A motorist's trip to the filling station is likely to be a complex business soon if the green marketing promises at the Geneva Motor Show, which opens on Thursday, are anything to go by.

Petrol, diesel and its bio versions, ethanol either pure or in differing blends with petrol, possibly liquid hydrogen and an electric socket are all candidates to be essential fuel sources of the future. All were being promoted under the pressure of concern about climate change and looming tougher emissions limits imposed by governments, especially in the European Union, one of the world's largest car markets.

"I suspect that we are going to get to a world that is not 98 percent gasoline or diesel powered -- I think that is going to change a lot," said Rick Wagoner, chief executive of General Motors, the world's largest carmaker. "The game has been defined relatively narrowly -- in the US market it has been green equals hybrids. I think people are now waking up, it's a much broader playing field," he added.

However, the Swiss Green Party dismissed the array in Geneva as an "optical illusion" after carmakers missed EU emissions targets. The Greens claimed that while the average fuel consumption of a car has been cut since 1990, the gains have largely been cancelled out by the fact that more people buy bigger and thirstier vehicles.

Alain Prost, a former world champion racing driver, who has been advising the French government on clean fuels, said he had sensed a slight retreat from the trend he saw at the Paris show in October. Prost told Swiss television TSR that the industry was still torn between a growing conviction about impending environmental needs and its traditional marketing approach of wooing buyers with dream cars.

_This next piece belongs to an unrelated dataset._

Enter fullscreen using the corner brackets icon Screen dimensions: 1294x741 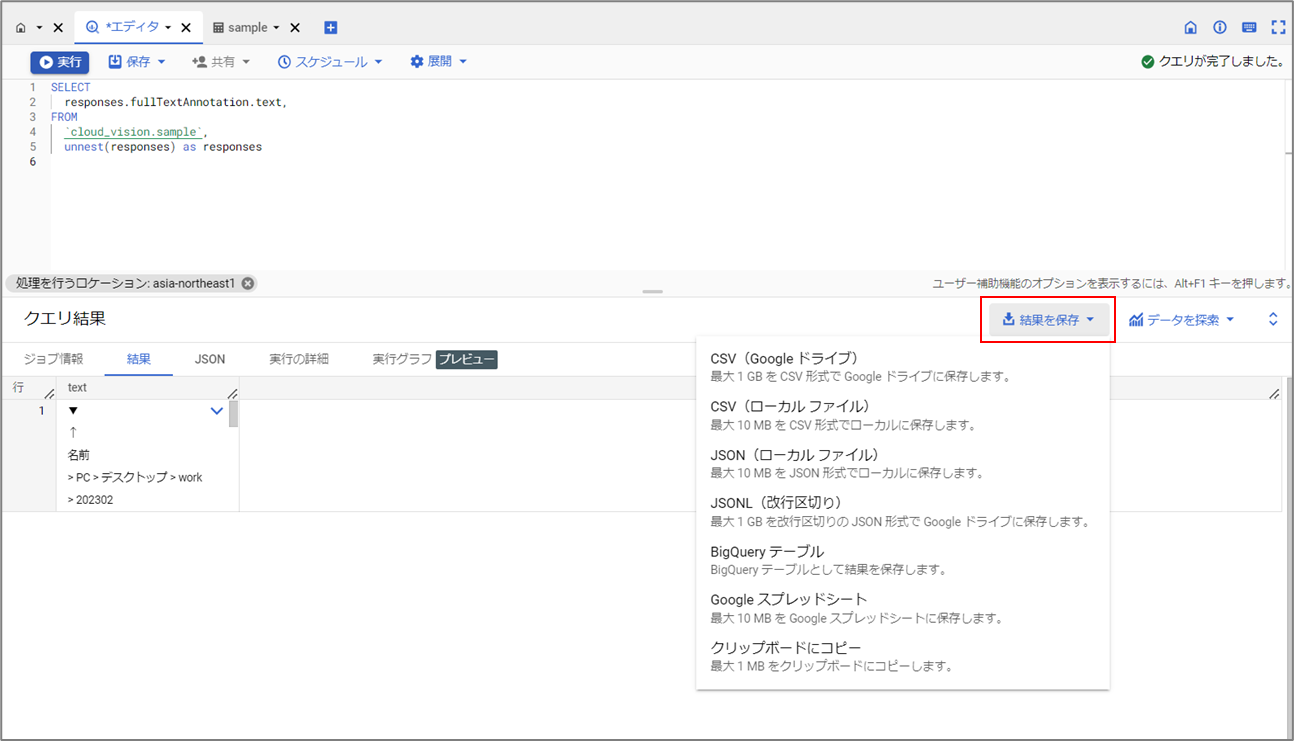point(1278,27)
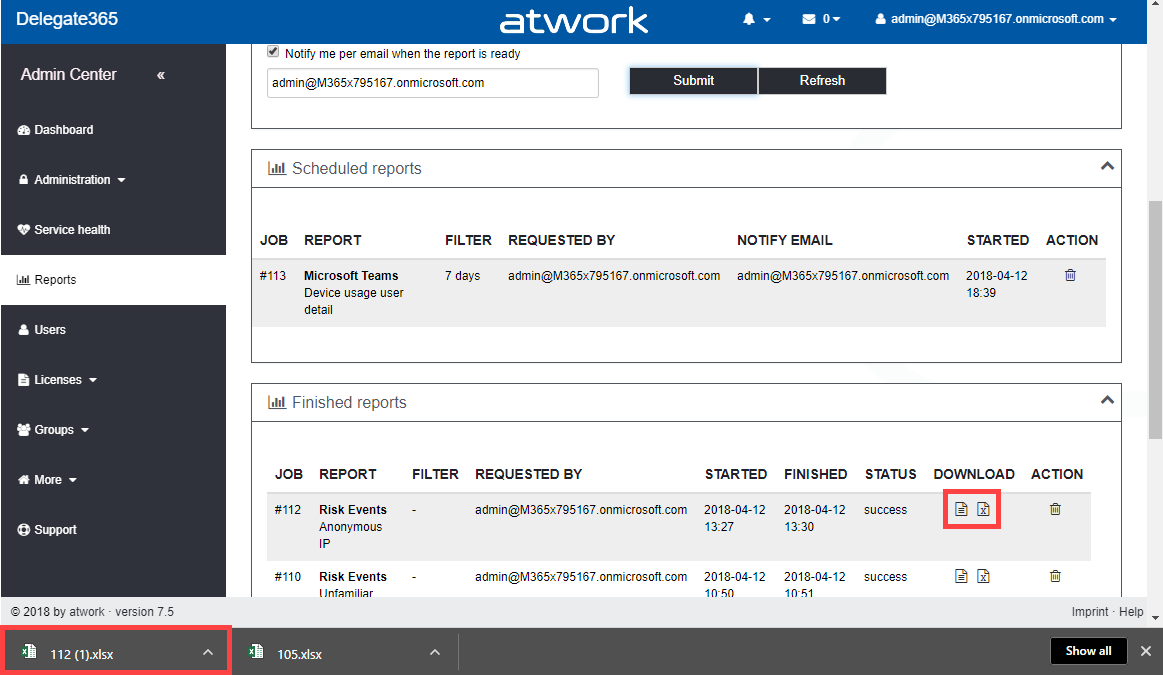Viewport: 1163px width, 675px height.
Task: Open options for 112 (1).xlsx download
Action: 208,653
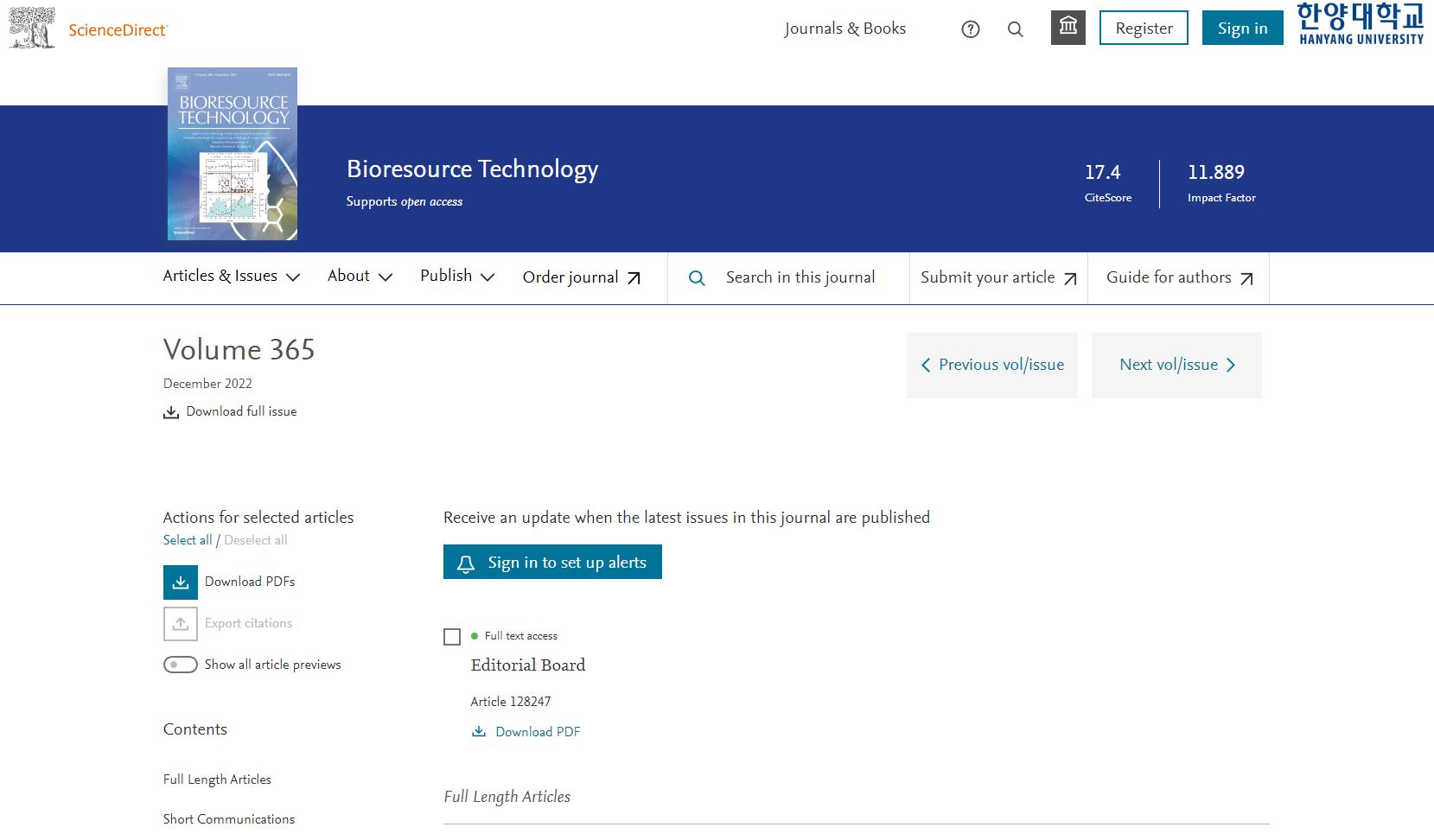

"We haven't cleared the hurdle yet. To a certain degree you could do both at the same time," Prost said. Honda showed a concept of a small hybrid petrol-electric sports car that is meant to pump out less carbon dioxide than the tougher limits the EU is preparing for 2012, while maintaining the fun element that attracts younger buyers. BMW was adamant that it would not lose its sporty aura with new efficient engines that switch off automatically while waiting at traffic lights and capture energy from braking systems.